Thursday, March 5, 2015

Sacrifice, Service, and Lasting Love

Yesterday,  I read an article in which they interviewed a celebrity who recently got divorced. I'm not going to give the celebrity's name, because I frankly don't want to shine any more attention on her. But something she said really disturbed me. She commented how she believes that nothing lasts forever, and it's not possible to love one person forever. She stated that staying married for a long time requires sacrifice, and she'd rather be "happy."

I don't think I could possibly disagree more with that entire statement. She seems to me to have a very selfish and juvenile view of love and happiness and how those two things intertwine. Before I go any further, I have a disclaimer to make: I realize that, in some situations, divorce is the right option. I am not disputing that. I am simply disputing the statement above, that a long, happy marriage is impossible, because sacrifice makes you unhappy.

In my experience, the exact opposite is true. It is only through sacrifice and service that you can be truly, deeply joyful and happy. Yes, selfishness gives some measure of happiness, but that happiness is shallow and fleeting. Deep, abiding love and happiness come from giving of yourself to another. This applies to every kind of love and every kind of relationship: friends, spouses, parent-child, etc.

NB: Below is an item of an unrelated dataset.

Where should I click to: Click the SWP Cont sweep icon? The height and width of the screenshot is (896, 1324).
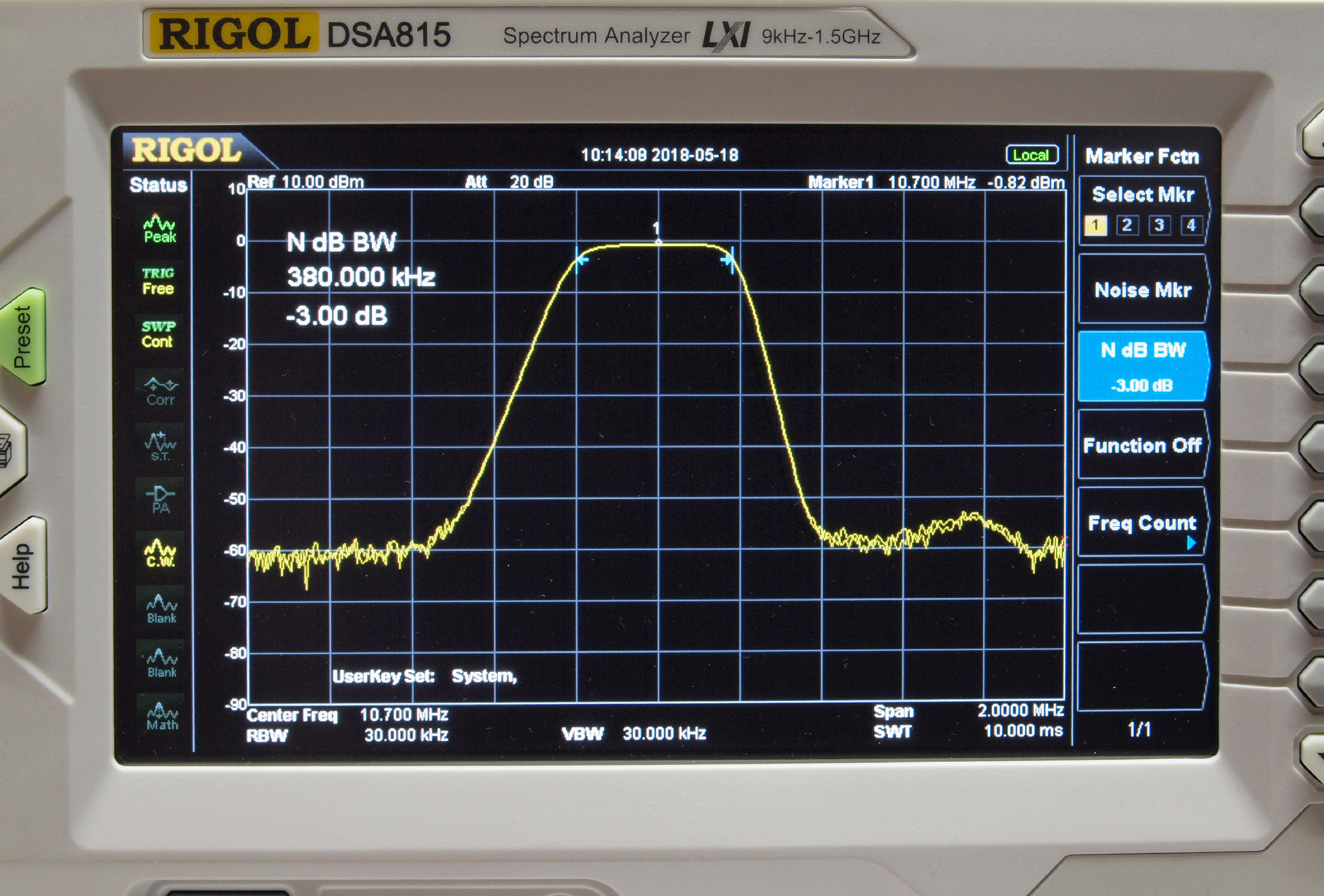pyautogui.click(x=158, y=334)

To truly love someone, you must serve them.

I am not a parent, so I recognize that I cannot fully comprehend the love parents have for their children. However, I strongly believe that the main reason parents love their children so deeply is because of the sacrifices they make for them. For 18+ years, parents sacrifice many things for their children, including:

  • Time
  • Sleep
  • Pride/Dignity (like when your kid pukes on you in a public place)
  • Money
  • Peace of Mind (like when your teenager stays out way past curfew, and you worry sick over it)
  • For biological mothers: Physical appearance and well-being (puking for months on end, swollen ankles, stretch marks, etc.)
I'm sure the majority of parents would say that they are more than happy to make these sacrifices for their children, because they love them. And the sacrifices cause them to love their children more, and thus the cycle continues.

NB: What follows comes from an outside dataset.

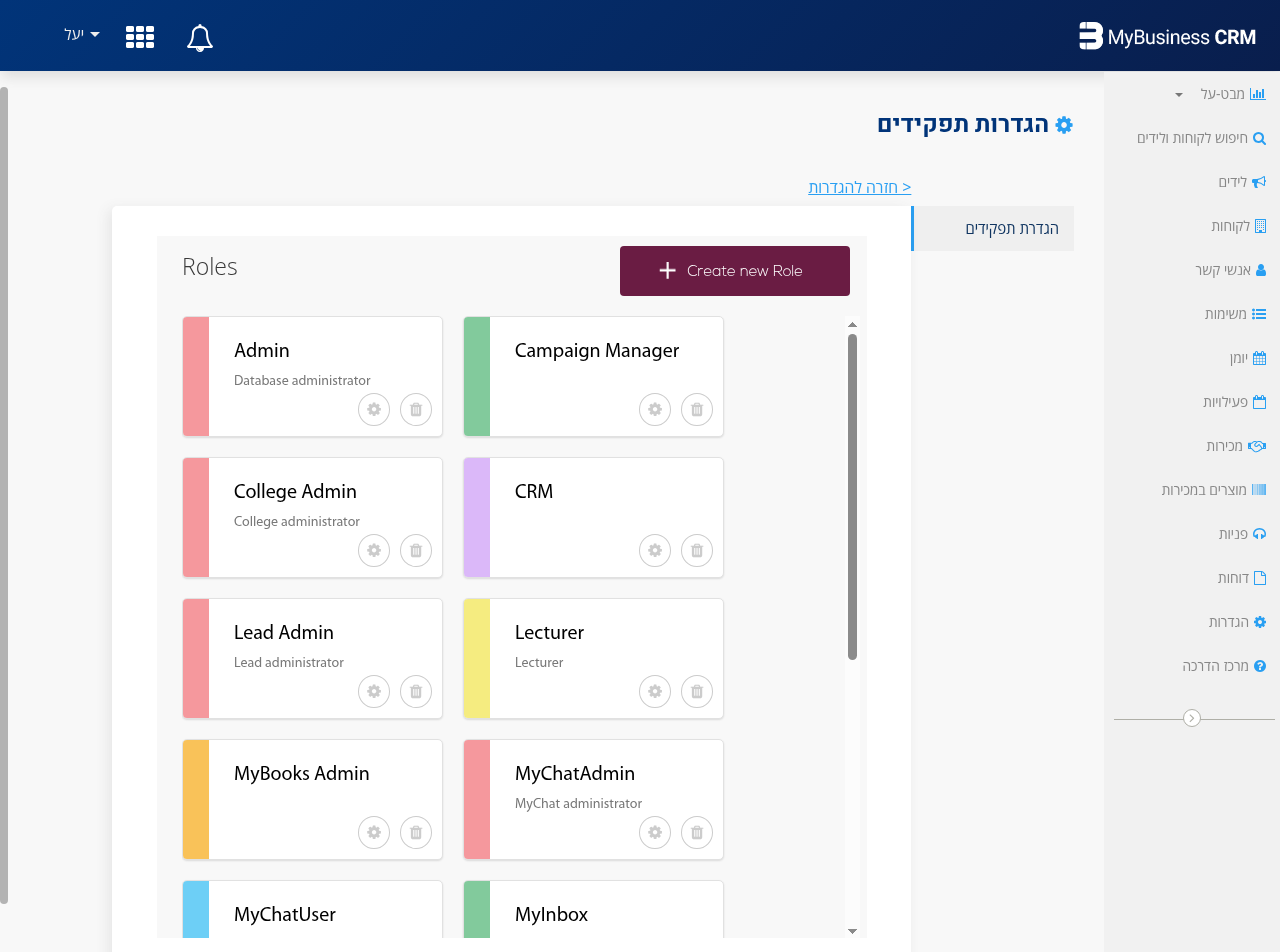
Task: Follow the חזרה להגדרות link
Action: [859, 187]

The only person to ever live on the earth who loved each of us perfectly is the one person who sacrificed the most for us: Jesus Christ. He laid down his very life for us.

Jeff and I have only been married for about 3 years, but I already have come to learn a few things about true love. That initial "puppy love" feeling fades over time, but it's up to us to determine if it will be replaced by boredom or by a deeper, more abiding love. That deep and abiding love only comes from sacrifice and service. If both partners in a marriage are willing to put the other's needs before their own, their love will last into eternity. Love is a verb, and true love brings the greatest joy in this life, and in the next.

Gordon B. Hinckley, a former president and prophet of The Church of Jesus Christ of Latter-Day Saints, said:
"The best antidote I know for worry is work. The best cure for weariness is the challenge of helping someone who is even more tired. One of the great ironies of life is this: He or she who serves almost always benefits more than he or she who is served."